Just because it's not what she'd want (now, in the last ten years, whatever) doesn't mean it's not the right thing. And right and want are coinciding for the rest of her family, so this is only emotionally complicated (which is to say: bunches). But don't ever think you're not doing the right thing for her as well as all of you guys.

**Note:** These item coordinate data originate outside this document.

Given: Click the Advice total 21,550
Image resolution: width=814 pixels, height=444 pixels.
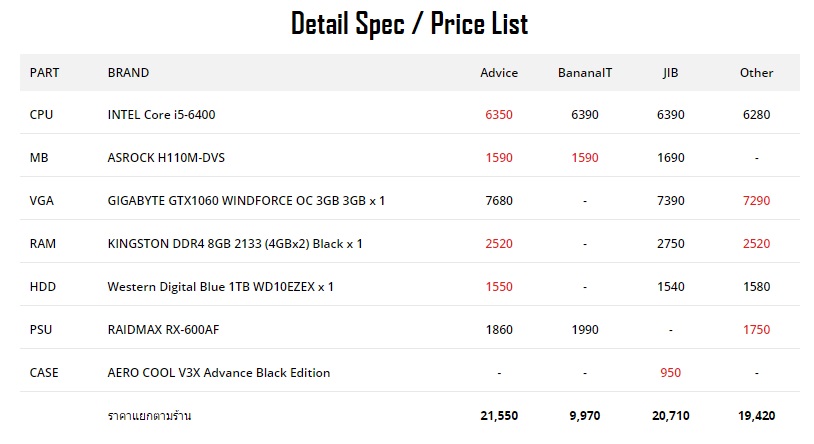Looking at the screenshot, I should (x=499, y=415).
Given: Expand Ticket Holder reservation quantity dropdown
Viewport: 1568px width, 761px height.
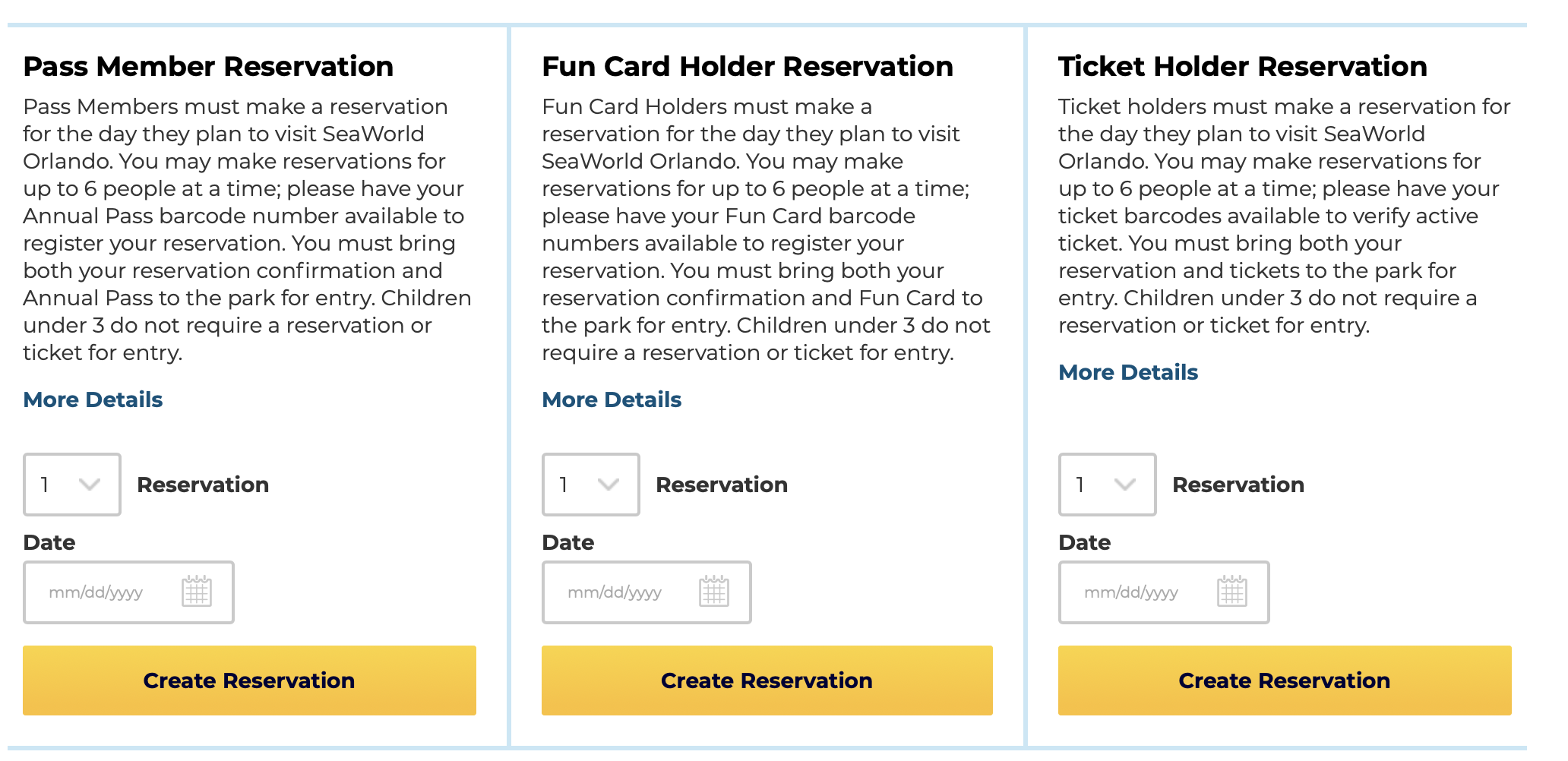Looking at the screenshot, I should pos(1108,485).
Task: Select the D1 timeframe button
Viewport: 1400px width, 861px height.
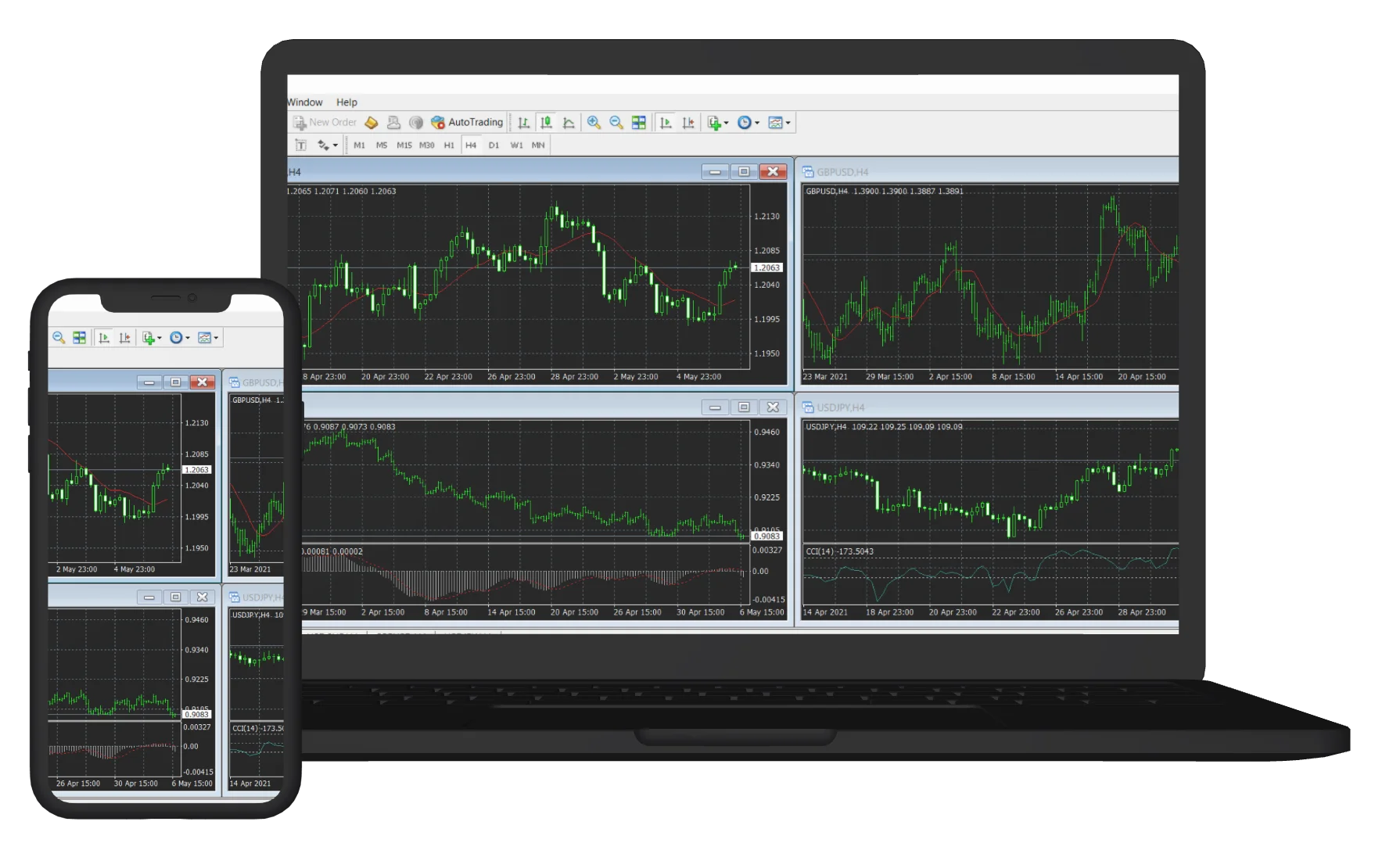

I woke up this morning in an "I'm cured!" mood (it's either that or "I'm dying!" which was Tues and Wed), but it didn't make it all the way to the office. I'm scared to dig myself out of the email avalanche...
I had a pain doc appointment yesterday. It was definitely one of the visits that helps keep the 7min average low, but unless he'd discovered a cure since I'd last been in...it was just a checkup on progress or lack of.
As I was heading back to the elevator, a woman followed me out. She'd heard me say the word "neurostimulator" when talking to the office staff, and she wanted my opinion on them. Apparently she's had it recommended for her too (her pain is so bad she can't work) but hadn't done any research, it seemed. I told her my reservations (invasive, not designed to help my primary complaint, expensive as all fuck and coverage not yet determined) and we had a sweet little chat. I don't remember why I gave her my email information, but her last words were "I will pray for your pain to go away when I pray for mine to" which is pretty much up there for sweetest things proffered by a complete stranger.
As my mother's attitude during cancer was: CAN IT MAKE IT WORSE? NO? DO IT. DO IT TWICE.
And...I need a second cup of (Rishi) tea. Parched this morning. And then to stop being avoidant.